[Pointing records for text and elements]
● ● ● ●
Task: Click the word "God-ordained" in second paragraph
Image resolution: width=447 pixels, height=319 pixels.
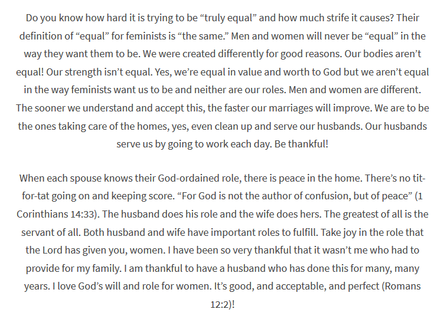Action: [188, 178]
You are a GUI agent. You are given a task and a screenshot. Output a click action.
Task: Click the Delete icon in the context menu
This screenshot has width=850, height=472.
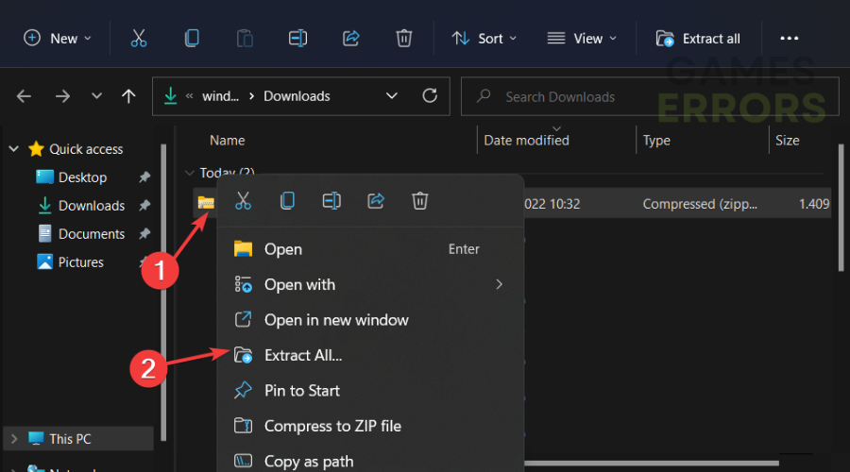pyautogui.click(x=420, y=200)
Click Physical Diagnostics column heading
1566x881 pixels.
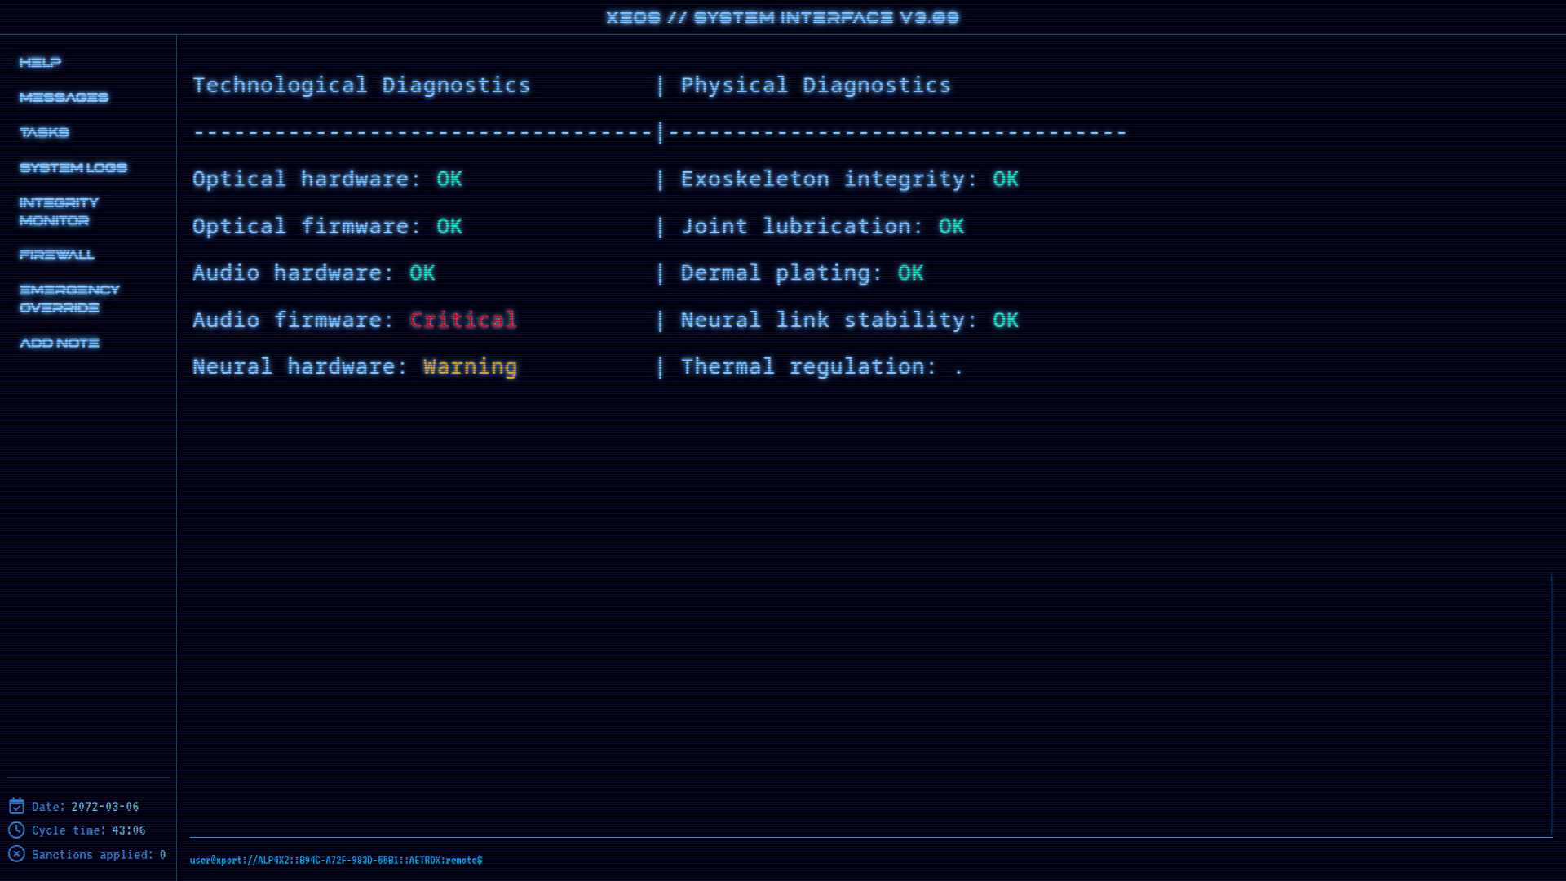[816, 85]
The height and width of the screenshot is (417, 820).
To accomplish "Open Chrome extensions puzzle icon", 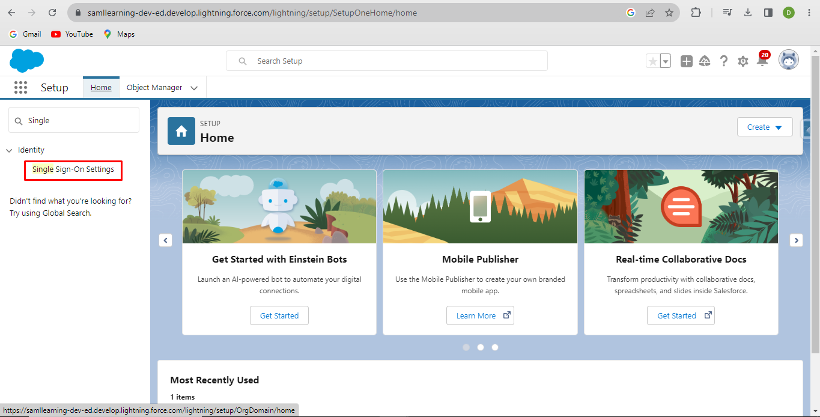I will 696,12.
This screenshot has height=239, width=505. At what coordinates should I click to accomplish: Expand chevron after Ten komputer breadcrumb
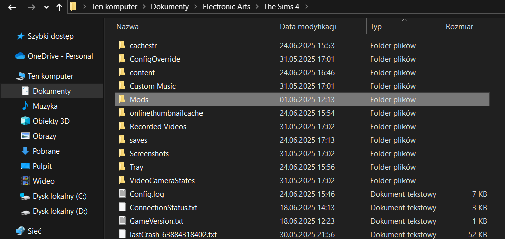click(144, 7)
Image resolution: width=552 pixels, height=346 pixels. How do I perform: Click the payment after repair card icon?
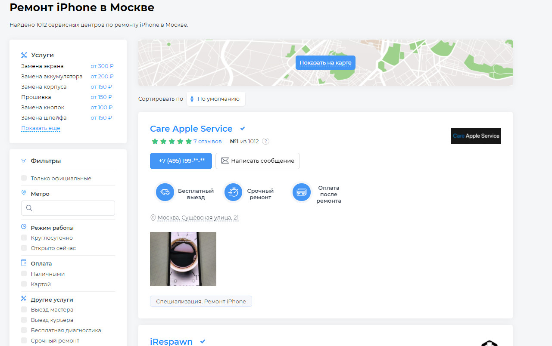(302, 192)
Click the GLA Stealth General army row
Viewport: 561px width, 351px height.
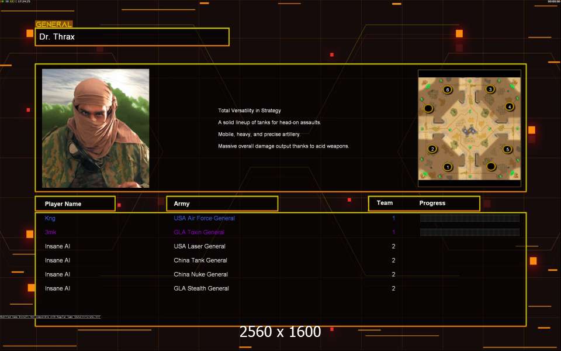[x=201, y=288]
● ● ● ●
* GOAL OF THE EXERCISE:
Quote word for word the stretch from the start of the listing through the line that contains "Action: [188, 178]", including that line. Leave the pictures out.

* RESPONSE FOR THIS EXERCISE:
Task: Click the word "God-ordained" in second paragraph
Image resolution: width=447 pixels, height=319 pixels.
Action: [188, 178]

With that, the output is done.